Pelos meados de Maio, ou já quase no fim do
mês, realizou-se um Comício no Cinema Santo António. Nele colaboraram, além de
outros, o Tengarrinha, o Prof. Orlando de Carvalho, de Coimbra. Falei nesse
comício e tenho arquivado o texto da intervenção. A sala estava completamente
cheia. Fui convidado para sessões de esclarecimento em vários lugares em Faro e
fora. Falei por duas vezes aos professores do Liceu na sala da biblioteca, fiz
três palestras às freiras na Casa de Santa Zita, pois desejavam saber em que
consistia o pensamento socialista; falei ainda em Salir, em sessão pública
realizada no recinto situado atrás da Igreja. Tenho presente a beleza suave de
essa tarde de fim de Maio ou princípios de Junho. A minha antiga aluna e amiga,
Margarida Farrajota, veio pedir-me para fazer uma palestra de esclarecimento em
Loulé, num club da vila. Lá fui e a sessão parece que agradou bastante à
numerosa assistência.
Chegavam ao meu conhecimento notícias de
desmandos praticados aqui e ali. Em Loulé, Santa Bárbara de Nexe e outras
povoações havia quem, pela calada da noite, escrevesse, a tinta de óleo,
ameaças denunciadoras nas paredes das casas das pessoas ligadas ao antigo
regime. Escrevi um texto, que assinei e mandei distribuir, em Loulé, Santa
Bárbara etc. Nele se dizia que se deixassem essas pessoas em paz desde que não
tomassem atitudes de intervenção contrária ao processo político em curso. Penso
que muitas pessoas ficaram, assim, sossegadas.

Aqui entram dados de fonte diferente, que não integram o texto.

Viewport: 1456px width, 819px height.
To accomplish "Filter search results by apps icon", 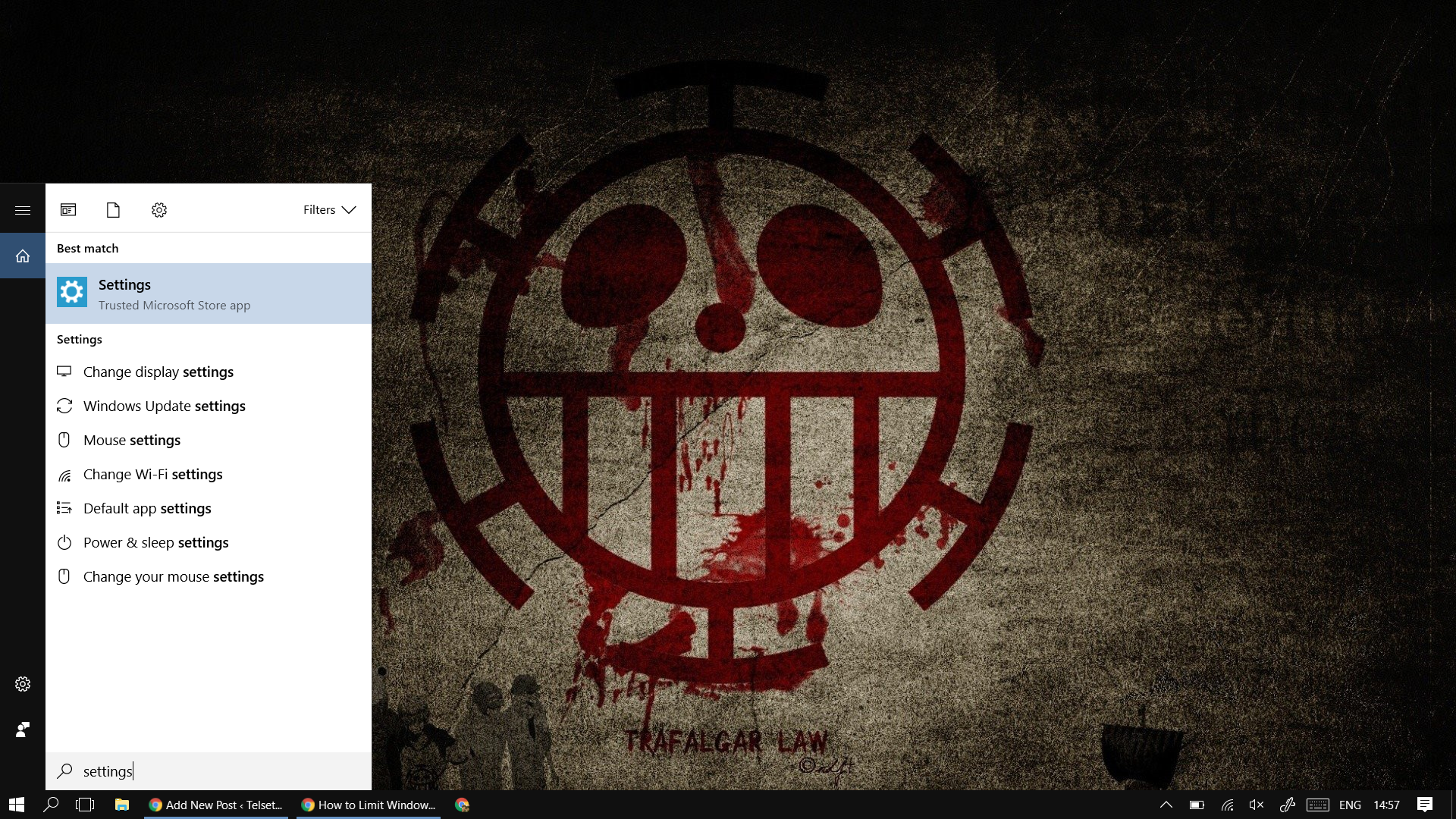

No meu espírito dominava o receio de que a
prática de desmandos poderia impedir, por criar ambiente de revolta nas
consciências, a marcha normal da revolução política e mesmo social.”
Últimos
anos
No final dos
anos 70 a saúde torna-se-lhe frágil. No entanto prossegue. Em 1980 orienta uma
série de “Visitas Guiadas” ao património cultural de Faro, promovidas pelo
Círculo Cultural do Algarve. Colabora nos cursos de formação de Guias de
Turismo na Escola Hoteleira de Faro até 1981. Escreve ainda os seus artigos
para os jornais regionais. E mantém a actividade epistolar, a longa, tão longa
actividade epistolar, que foi mudando de interlocutores ao longo das décadas,
mantendo-se outros, alguns, sempre. E o gosto pela música. Mozart, Liszt,
Beethoven, Chopin. Outros também. Clássicos na sua grande maioria. Mantém
também a forte ligação à Natureza que o faz olhar com esperança para uma
pequena árvore nascente ou quedar-se na observação de uma bela paisagem.
E prossegue
as suas leituras, o interesse pelo mundo, o interesse pelos seres humanos do
mundo. E os números do Courrier da Unesco vão-se acumulando pelas estantes, os
recortes de jornais. As memórias.
Prossegue as
suas leituras. Prossegue sempre as suas leituras.
Até ao fim.
Vinte e sete
de Outubro de 1982.
Cristina Neves
Um homem fascinante! Uma vida tão cheia de Vida merecia ser contada assim. Prosseguida assim.